Flower Hill Farm began as a large vegetable garden with lots of annuals. I wanted to create a magical realm for my tiny son Sean to grow up in. Brambles and some Sumac were cut ... stones were heaved and hoed and gardens began to emerge.
Cosmos and Cleomes were great favorites.
Cosmos would spill down the hillside along with Dahlias!
Later perennials took center stage! Over three hundred varieties early on.
A lush tapestry of thousands of plants carpeted the land. You can see the forest and wild sumac was not far from the edge of the gardens. There are no shrubs planted here yet. This would have been around 1989 making the gardens about ten years old. At this time I was not so aware of the importance of native plantings and mostly planted exotic perennials.
Herb Gardens covered the second terrace . . . textured as a tapestry.
Every year more land was opened to plant various perennials.
Iris, Poppies, Lupines and Peonies. The Peonies are all that remain of this bed.
Wisteria colonnade some of the first woody plants to be included.
If only I had given them stronger supports!!
Ever Changing Compositions
Clematis jackmanii
Some bulbs I fail to recall at all.
It took many hands to maintain these gardens. I was so fortunate to have a retired Smith College gardener helping me when the gardens were about five years old. Ed and I developed the rock gardens but they were truly Ed's love and he mostly created and cared for them. There is not much left of them now. Except for the rocks of course.

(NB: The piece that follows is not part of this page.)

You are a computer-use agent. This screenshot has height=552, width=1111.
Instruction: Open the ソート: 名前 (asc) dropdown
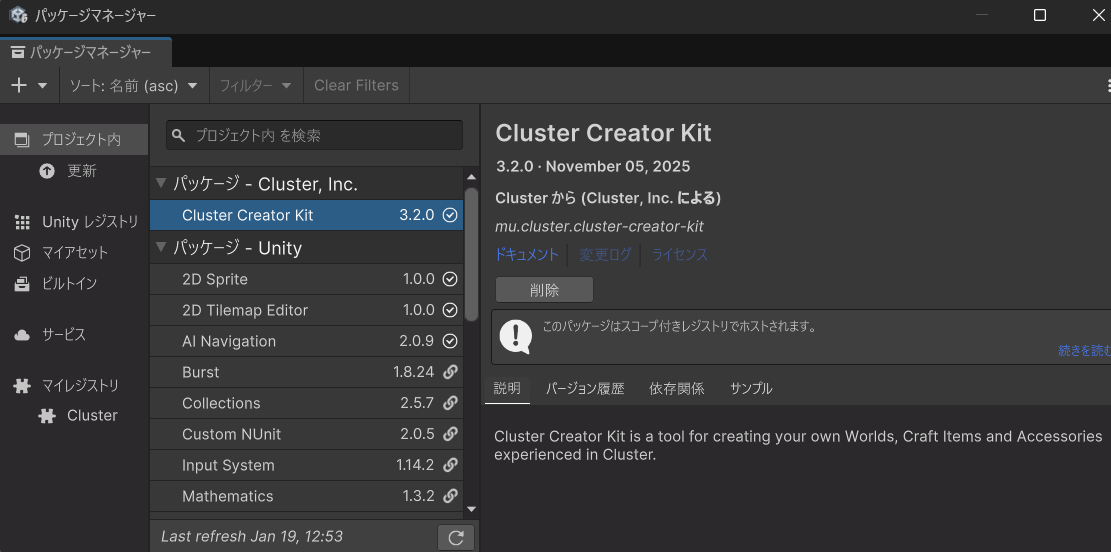pyautogui.click(x=133, y=85)

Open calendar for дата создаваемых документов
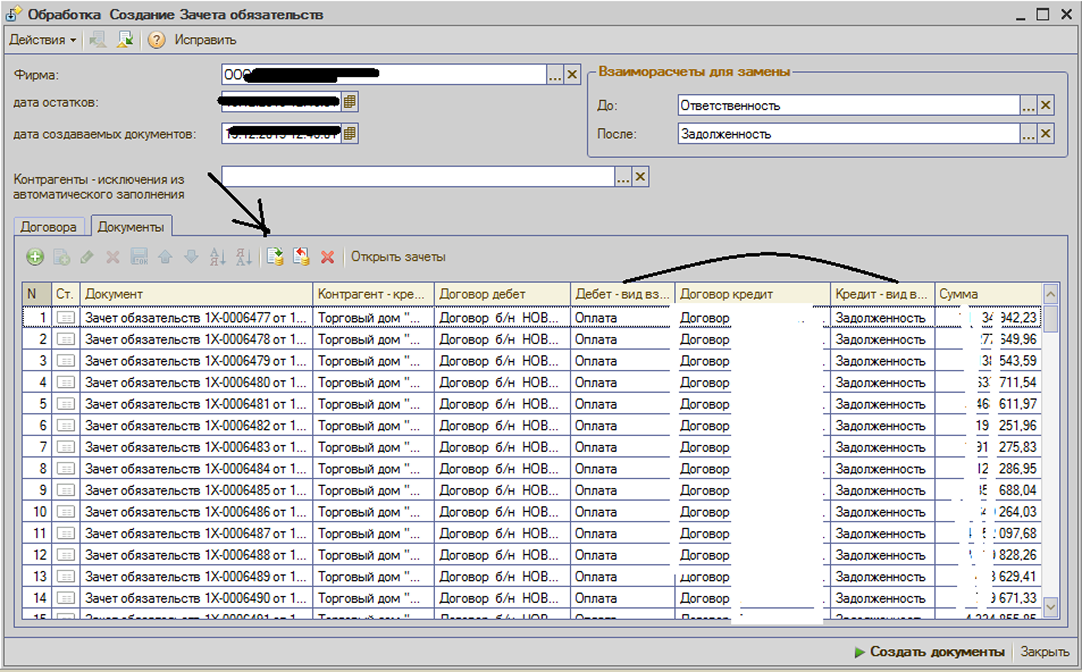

The early gardens were plants only and for many years they were lovely, but incredibly hard to maintain especially when goutweed began taking hold.
It is always fun to look back over beginnings. Now the landscape is quite changed... the views more open and many shrubberies standing creating forms within the gardens. I have come to understand how to manage my land for wildlife and now have hundreds of native plants thriving on this hillside.